Londrina - A Vigilância Sanitária de Londrina autuou e multou três médicos que atendem pacientes do Sistema Único de Saúde (SUS) por prescreverem receitas com letras ilegíveis. Dos médicos multados, um foi denunciado pelo próprio serviço municipal de saúde, outro por um paciente e o terceiro por uma farmácia.
"O paciente relatou que não tomava o medicamento porque não entendia a receita. Na denúncia feita por uma farmácia, ao ser contactado, o médico foi grosseiro e sugeriu que o farmacêutico fosse estudar para entender a prescrição", afirmou o coordenador da Vigilância, Rogério Lampe.

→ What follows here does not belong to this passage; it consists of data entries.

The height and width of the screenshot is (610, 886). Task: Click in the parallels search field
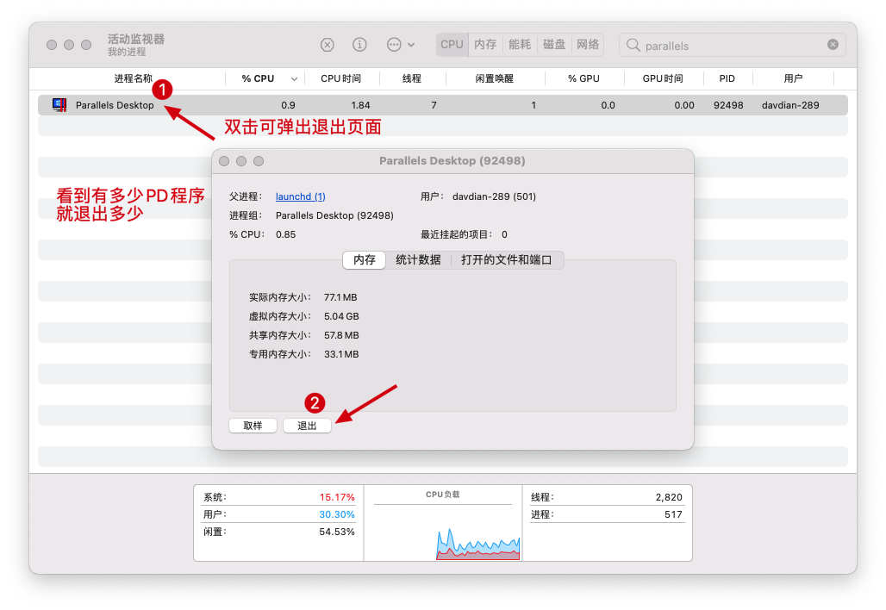point(733,46)
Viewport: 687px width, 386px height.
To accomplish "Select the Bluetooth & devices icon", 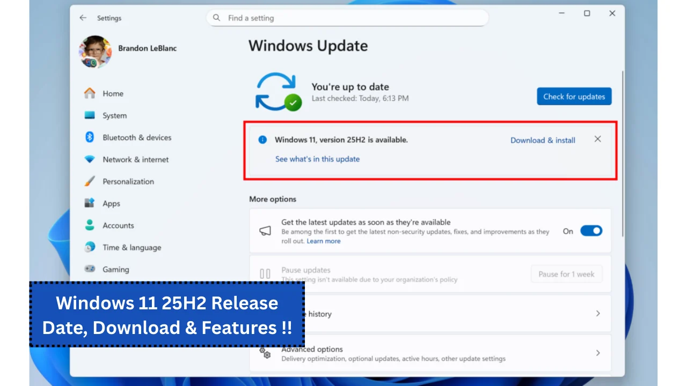I will pos(90,137).
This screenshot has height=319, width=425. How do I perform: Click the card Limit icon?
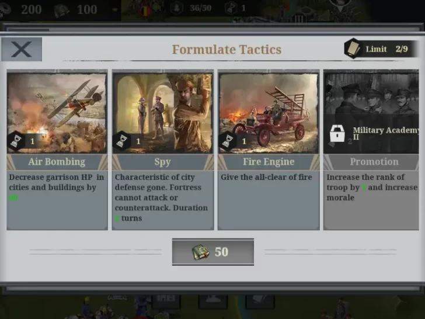pyautogui.click(x=353, y=48)
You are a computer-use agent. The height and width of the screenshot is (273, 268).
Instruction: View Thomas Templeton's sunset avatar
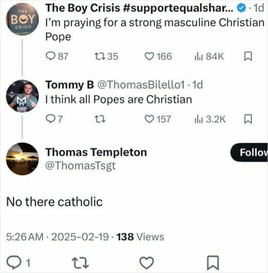pos(22,159)
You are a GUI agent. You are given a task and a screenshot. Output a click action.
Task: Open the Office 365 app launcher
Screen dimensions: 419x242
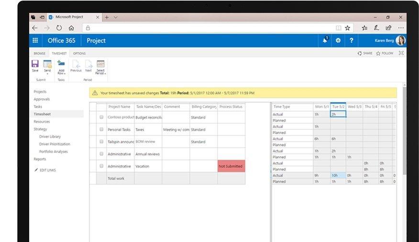tap(35, 41)
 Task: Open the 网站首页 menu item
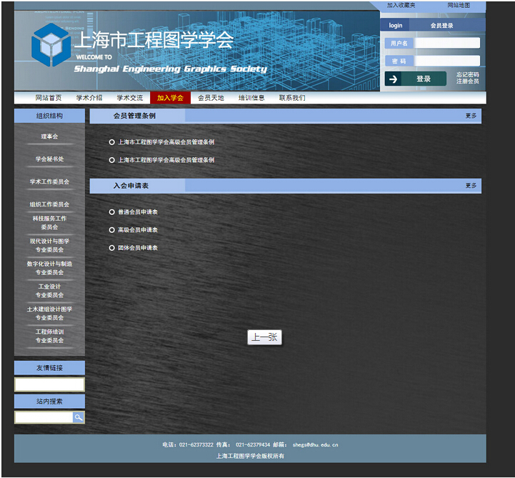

De acordo com Lampe, a multa para cada profissional é de R$ 2 mil e os médicos têm o prazo de 15 dias para apresentar recurso por escrito, a partir de segunda-feira. Em caso de reincidência, as multas dobram, além dos casos serem encaminhados ao Ministério Público por colocar em risco a saúde pública. Os profissionais também foram advertidos pelo órgão.
As autuações assentam-se em duas leis federais que regulamentam a prescrição de receitas médicas no Brasil: a lei 5.981/77 para medicamentos de linha geral, e a portaria 344/08 da Agência Nacional de Vigilância Sanitária (Anvisa) para medicamentos controlados.
Segundo o diretor do CRM regional de Londrina, Álvaro Luiz de Oliveira, o médico que não redigir em letra legível receituários, atestados e prontuários está infringindo o artigo 39 do Código de Ética Médica e estará sujeito a penalidades. "O CRM tem orientado os profissionais a informatizarem seus consultórios e a redigirem as receitas no computador ou máquina de escrever", disse.